While the development has been greeted as a welcome move to introduce greater transparency into the industry, a separate property-related issue continues to cause problems for some people. The sharp increase in the number of apartment blocks built during the boom has brought with it concerns about the management and regulation of those buildings.

With apartment owners facing a sharp decline in property values, many are now finding themselves caught in the middle of a legal quagmire over regulation and management. As the problems being faced by clients of Assured Property Management (see page 2) show, these can also have significant financial implications for residents who are ultimately left to handle problems, as well as suppliers such as waste collectors and utility companies who are faced with unpaid bills.

One issue facing apartment owners is the question of where the ownership and legal control of the apartment block and communal areas ultimately resides.

Legislation has been introduced in this regard in a bid to regulate ownership.
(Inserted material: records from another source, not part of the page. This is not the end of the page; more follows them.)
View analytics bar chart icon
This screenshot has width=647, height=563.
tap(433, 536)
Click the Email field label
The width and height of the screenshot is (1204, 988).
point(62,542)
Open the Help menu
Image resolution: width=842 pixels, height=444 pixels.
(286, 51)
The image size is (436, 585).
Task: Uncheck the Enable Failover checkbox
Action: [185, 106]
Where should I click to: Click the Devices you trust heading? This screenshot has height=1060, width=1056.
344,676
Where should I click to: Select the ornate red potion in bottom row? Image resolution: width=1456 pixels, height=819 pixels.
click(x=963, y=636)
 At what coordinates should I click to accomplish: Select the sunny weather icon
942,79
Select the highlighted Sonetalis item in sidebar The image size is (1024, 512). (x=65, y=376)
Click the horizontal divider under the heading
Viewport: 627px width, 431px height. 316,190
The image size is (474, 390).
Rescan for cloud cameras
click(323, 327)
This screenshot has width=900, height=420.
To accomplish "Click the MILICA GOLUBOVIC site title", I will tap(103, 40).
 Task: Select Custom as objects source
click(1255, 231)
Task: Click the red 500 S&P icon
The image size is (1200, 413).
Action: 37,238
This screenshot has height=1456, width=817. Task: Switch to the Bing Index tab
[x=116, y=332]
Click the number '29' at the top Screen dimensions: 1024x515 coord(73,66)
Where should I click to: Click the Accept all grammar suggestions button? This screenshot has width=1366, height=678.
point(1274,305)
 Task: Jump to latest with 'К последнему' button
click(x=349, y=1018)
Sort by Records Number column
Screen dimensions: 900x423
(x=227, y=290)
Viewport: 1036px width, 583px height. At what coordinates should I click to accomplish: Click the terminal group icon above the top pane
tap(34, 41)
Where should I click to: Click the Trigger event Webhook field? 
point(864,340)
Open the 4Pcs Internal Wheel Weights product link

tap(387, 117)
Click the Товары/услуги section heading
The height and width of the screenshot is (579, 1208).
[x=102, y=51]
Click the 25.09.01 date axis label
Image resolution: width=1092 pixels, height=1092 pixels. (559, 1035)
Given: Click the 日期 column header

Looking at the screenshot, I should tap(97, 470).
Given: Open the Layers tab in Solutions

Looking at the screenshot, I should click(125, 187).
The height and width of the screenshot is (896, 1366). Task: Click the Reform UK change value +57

The Multi-Unit Developments Act was signed into law in January 2011. The act required developers to hand over ownership of all common areas of apartment blocks to the relevant owners’ management company no later than September 30th, 2011.

The legislation addressed what had been a major issue for the sector – developers tended to retain control of an apartment block until all units were sold, while some were legally permitted to retain ownership for up to 21 years after the final apartment was sold.

Under the new legislation, control of the estate must pass to an Owners’ Management Company (OMC), which is controlled by the residents/shareholders who are generally entitled to one vote per unit.

Although the legislation has been in place for more than a year, in many cases the transfer process has been delayed due to complications regarding the separation of title of common areas and unsold units, legal difficulties regarding tenure of land or receiverships and liquidations.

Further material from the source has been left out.